Use Case: Autonomous Task Execution
Learn how to assign tasks to Orgn Copilot, Origin's autonomous coding agent, so your team can delegate repetitive or lower-priority work and stay focused on what matters most.
Origin's Orgn Copilot is an autonomous coding agent that can be assigned to tasks just like a human teammate. Once assigned, it spins up a sandboxed worktree, reads the codebase, plans its approach, and executes, committing changes and reporting progress without you needing to be present.
This use case walks through assigning a task to Orgn Copilot and monitoring it to completion.
When to Delegate to Orgn Copilot
Orgn Copilot is best suited for tasks that are well-defined but time-consuming, the kind of work that's important but shouldn't occupy a senior engineer's afternoon:
- Refactors: rename variables, extract components, simplify logic, enforce consistent patterns
- Test coverage: add unit, snapshot, or integration tests for existing functions
- Documentation: write JSDoc, inline comments, or README sections
- Cleanup: remove dead code, fix lint warnings, delete stale comments
- Boilerplate: add TypeScript interfaces, PropTypes, or error boundaries
Tasks that require product judgment, multi-system coordination, or user-facing design decisions are better kept with a human.
Step 1: Find or Create the Task
Open your project's Dashboard and locate the task you want to delegate, or create a new one. The task should have a clear, scoped title, Orgn Copilot uses the task title and description as its primary instruction set.
For this example the task is:
Refactor code to simplify readability
Good task titles are specific and actionable. Vague titles like "Fix things" produce unfocused results.
Step 2: Assign to Orgn Copilot
Open the task detail panel and click Assign.
The assignee dropdown has two sections:
- Team members: human collaborators on the project
- Chat Agents: AI agents available to the project. Orgn Copilot appears here, listed as Autonomous coding agent
Click Orgn Copilot to assign it.
Step 3: The Agent Starts Automatically
Once assigned, Origin immediately:
- Changes the task status from To Do to In Progress
- Creates a Worktree: an isolated branch-based sandbox scoped to this task
- Launches a Copilot session inside that worktree
You'll see the activity log update in real time:
- Sid Lais assigned AI agent
- Status changed from To Do to In Progress
- Worktree #1: [task title], Trial created
The agent is now running. You don't need to stay in this view.
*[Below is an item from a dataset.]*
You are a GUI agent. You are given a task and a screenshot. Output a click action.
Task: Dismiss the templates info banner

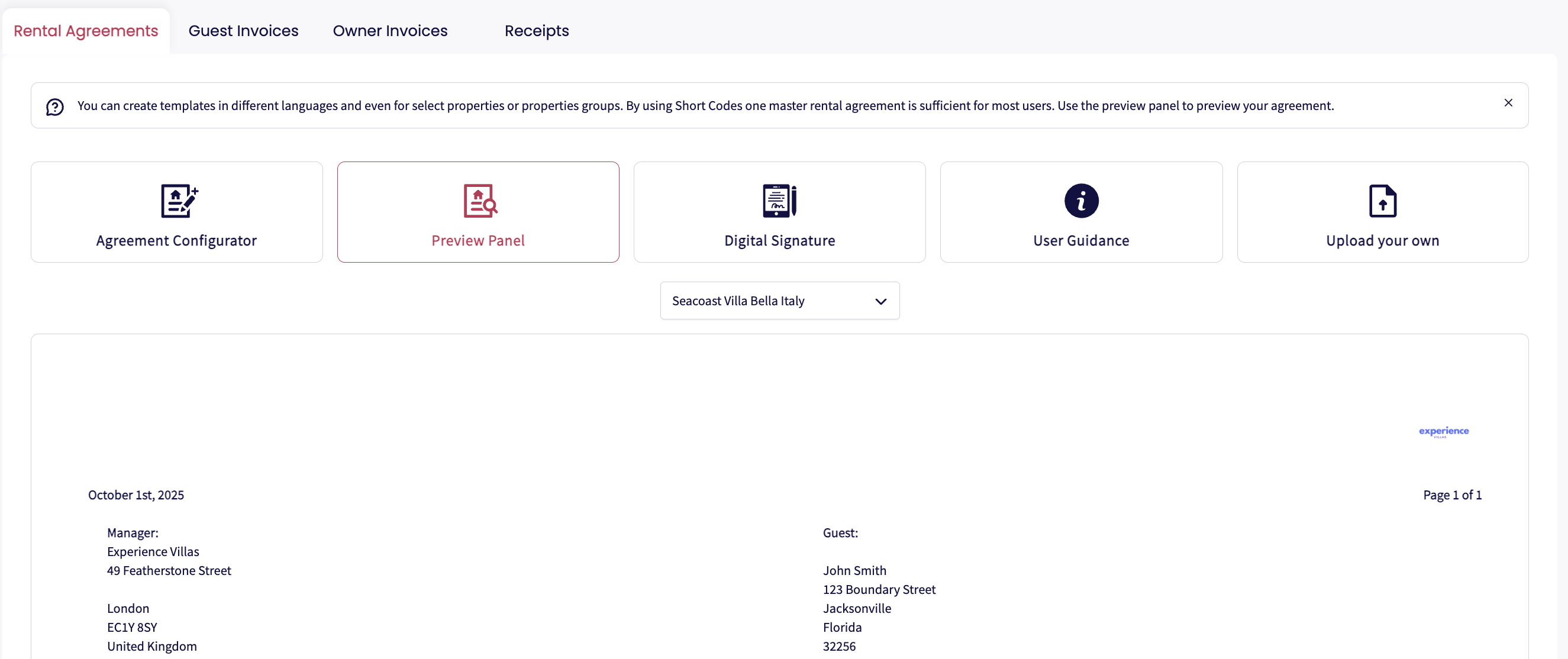[1508, 103]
Step 4: Monitor the Session
Click into the Worktree to open the live Copilot session. You can observe the agent's full reasoning and execution stream as it works.
The session view shows:
Thought blocks: the agent's internal reasoning before each action. These explain why it's doing what it's doing.
Tool calls: actions the agent takes: searching the codebase, listing files, reading specific modules, editing files. Each is shown with its result.
To-do list: the agent breaks its plan into sub-items and checks them off as it goes. For example:
To-dos 0/5 — Remove misleading 'This file has been deleted.' comments from all .tsx files
Changed Files: a live diff panel showing every modification made so far. You can expand this at any time to review edits before the agent finishes.
The model used by the agent is shown at the bottom of the session (e.g., GPT-OSS 120B (NEAR TEE)). You can intervene at any point by typing a message directly into the session.
Step 5: Review and Merge
When the agent finishes, the session ends and the task moves to your review queue. From the Worktree panel you can:
- Review the diff: see every file changed, line by line
- Open with VS Code or your preferred editor for a deeper review
- Create a PR: the worktree is on its own branch, ready for a pull request
- Request changes: leave a comment or reassign the task if the result needs adjustment
Only merge when you're satisfied. The agent's work is isolated to its branch, your main branch is never touched until you choose to merge.
Tips for Better Results
Write a description, not just a title. The task description is part of the agent's instruction context. A few sentences explaining the goal, the relevant files, and what "done" looks like significantly improves output quality.
Attach context documents. If the task involves a specific component or pattern, link the relevant spec or design doc as a context attachment. The agent will read it before starting.
Keep scope tight. One well-scoped task produces better results than one large vague task. If a task touches more than 5–6 files or requires judgment calls, break it up.
Intervene early if needed. If the agent's first few tool calls are heading in the wrong direction, send a correction in the session chat. It's cheaper to course-correct early than to let it finish and re-run.
Use the to-do list as a progress signal. The agent creates its own to-do breakdown before executing. If the to-do list looks wrong or incomplete, that's the right moment to step in and clarify.